__What is expected__
Restate word for word the lines below, from the one containing "Task: Open the @priya_nair_plant_head mention" through the final line, with no pictures included.

__Exercise materials__

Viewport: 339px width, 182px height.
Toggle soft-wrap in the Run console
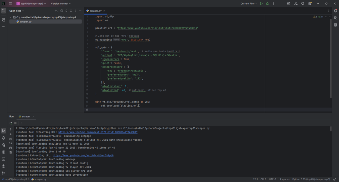pos(11,139)
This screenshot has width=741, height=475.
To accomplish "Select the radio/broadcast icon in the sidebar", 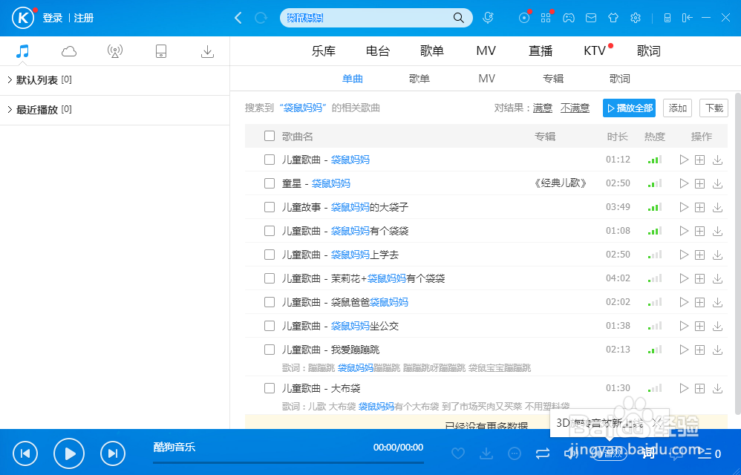I will (x=115, y=50).
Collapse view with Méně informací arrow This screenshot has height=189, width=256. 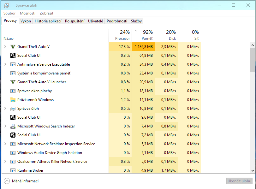7,181
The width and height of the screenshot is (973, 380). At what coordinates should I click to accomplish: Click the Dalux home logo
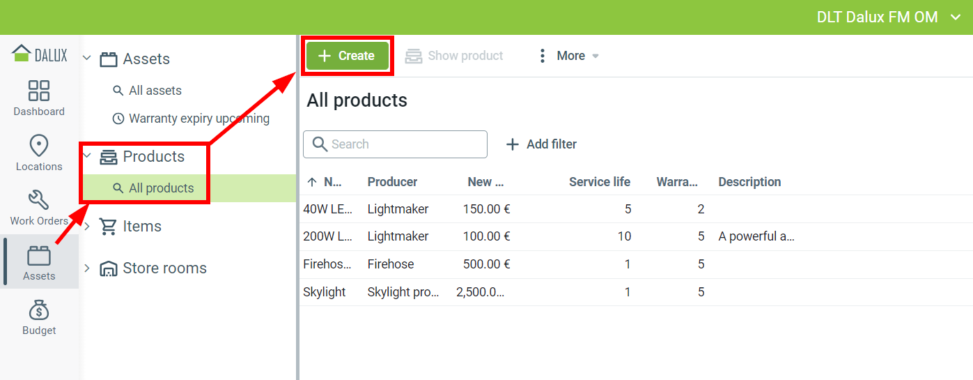click(40, 54)
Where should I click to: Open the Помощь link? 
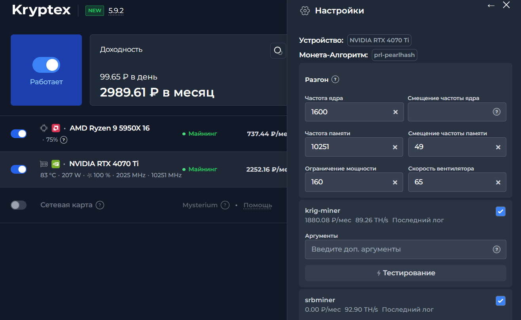258,205
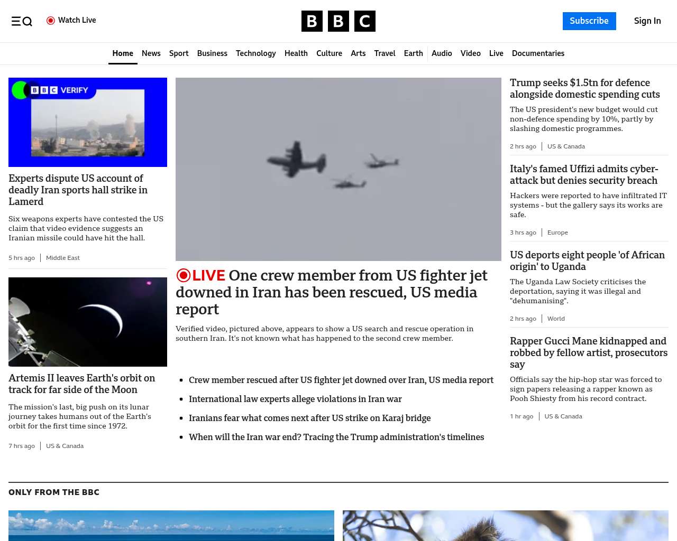This screenshot has width=677, height=541.
Task: Open Trump seeks $1.5tn defence headline
Action: (585, 88)
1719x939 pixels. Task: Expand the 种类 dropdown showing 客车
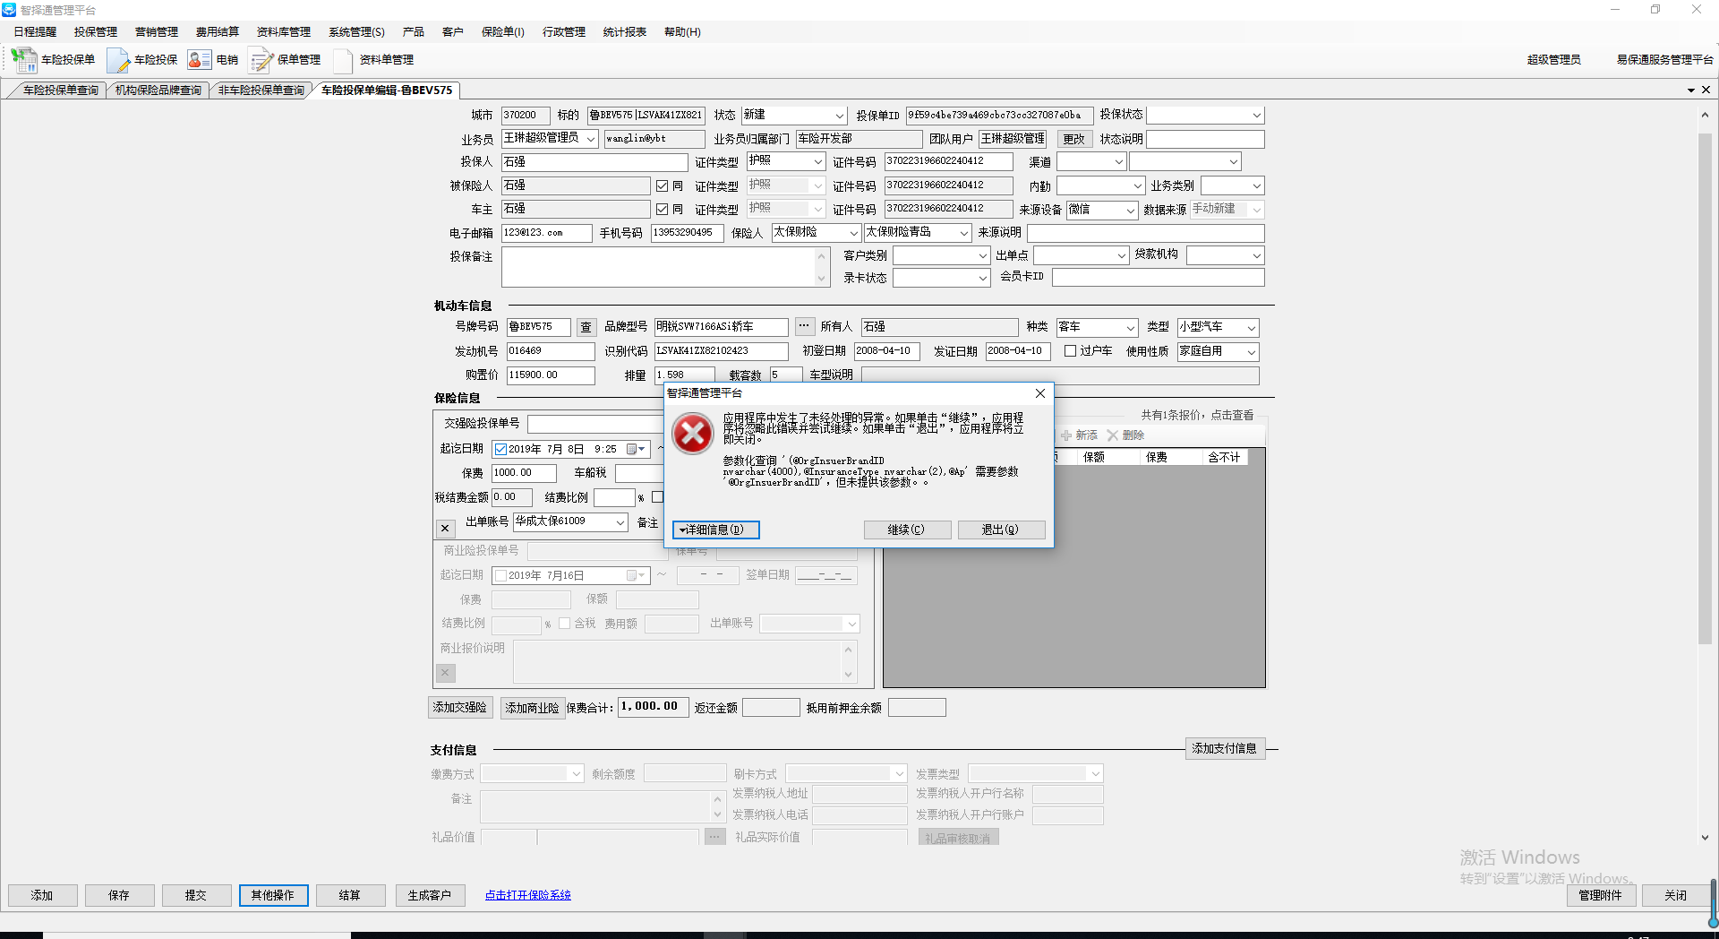(x=1130, y=328)
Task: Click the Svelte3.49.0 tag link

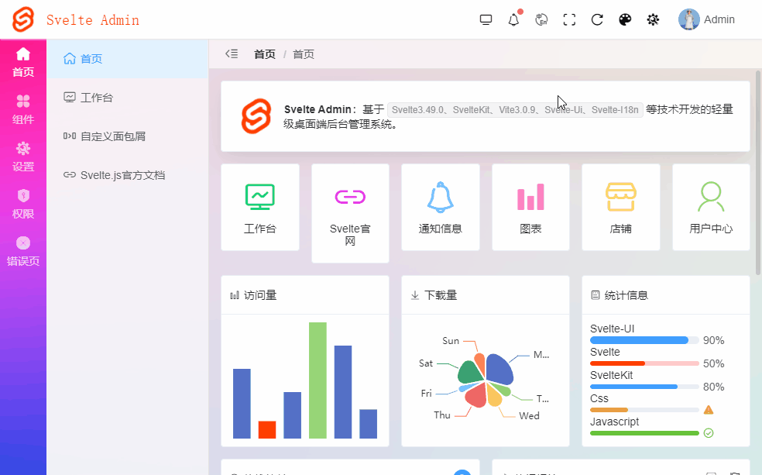Action: pyautogui.click(x=420, y=109)
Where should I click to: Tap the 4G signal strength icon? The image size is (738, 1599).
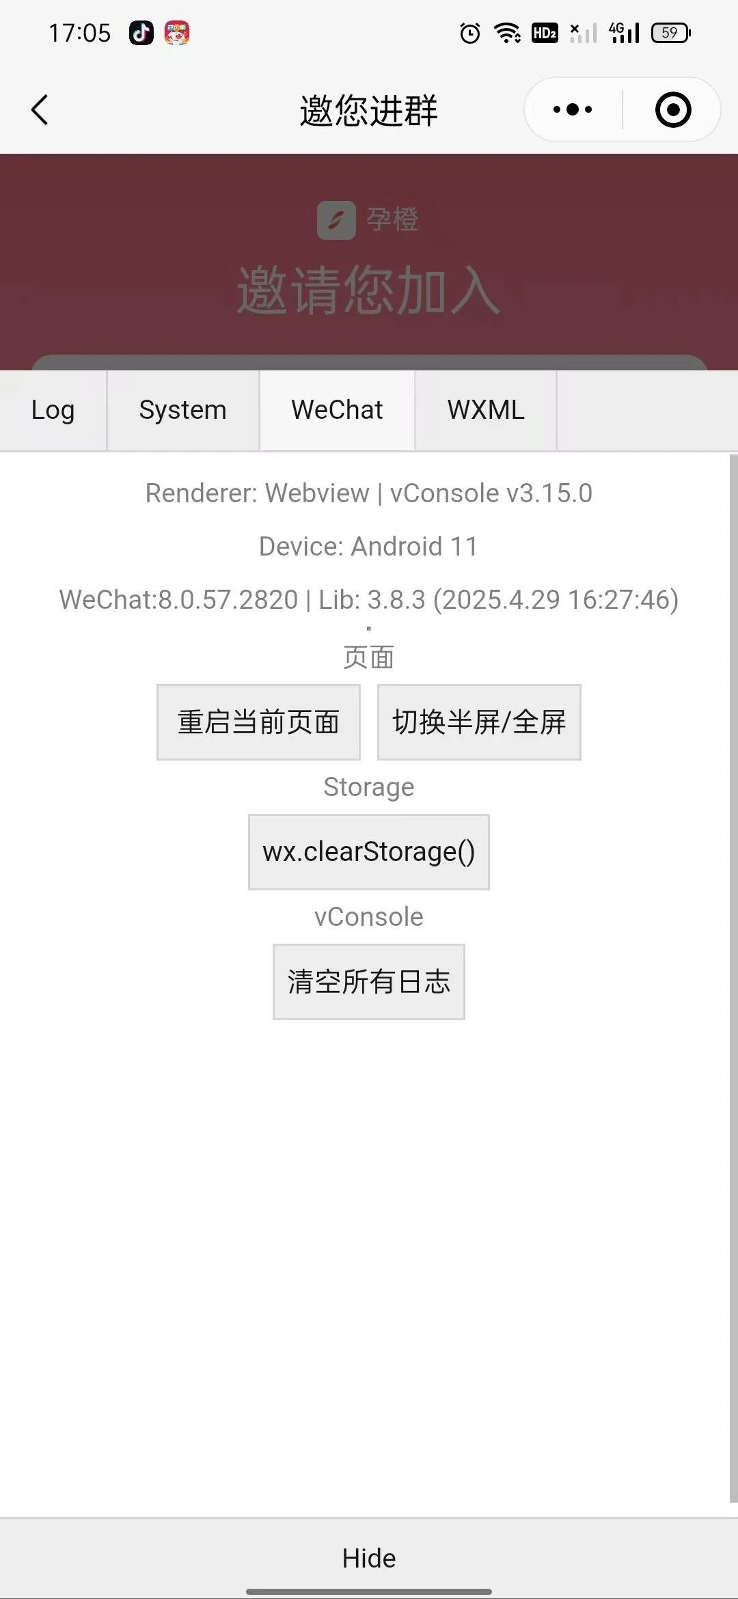(x=624, y=33)
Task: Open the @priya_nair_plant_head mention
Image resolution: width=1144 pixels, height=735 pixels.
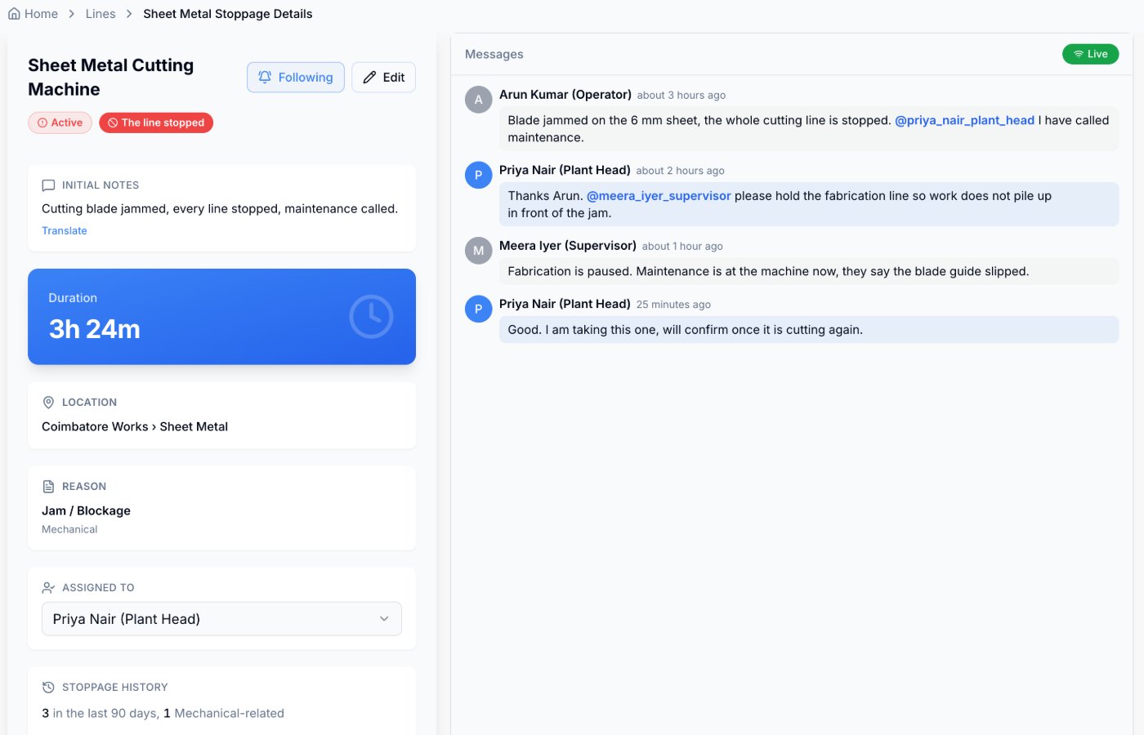Action: coord(964,120)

__Your response__
Task: Open the @priya_nair_plant_head mention
Image resolution: width=1144 pixels, height=735 pixels.
Action: coord(964,120)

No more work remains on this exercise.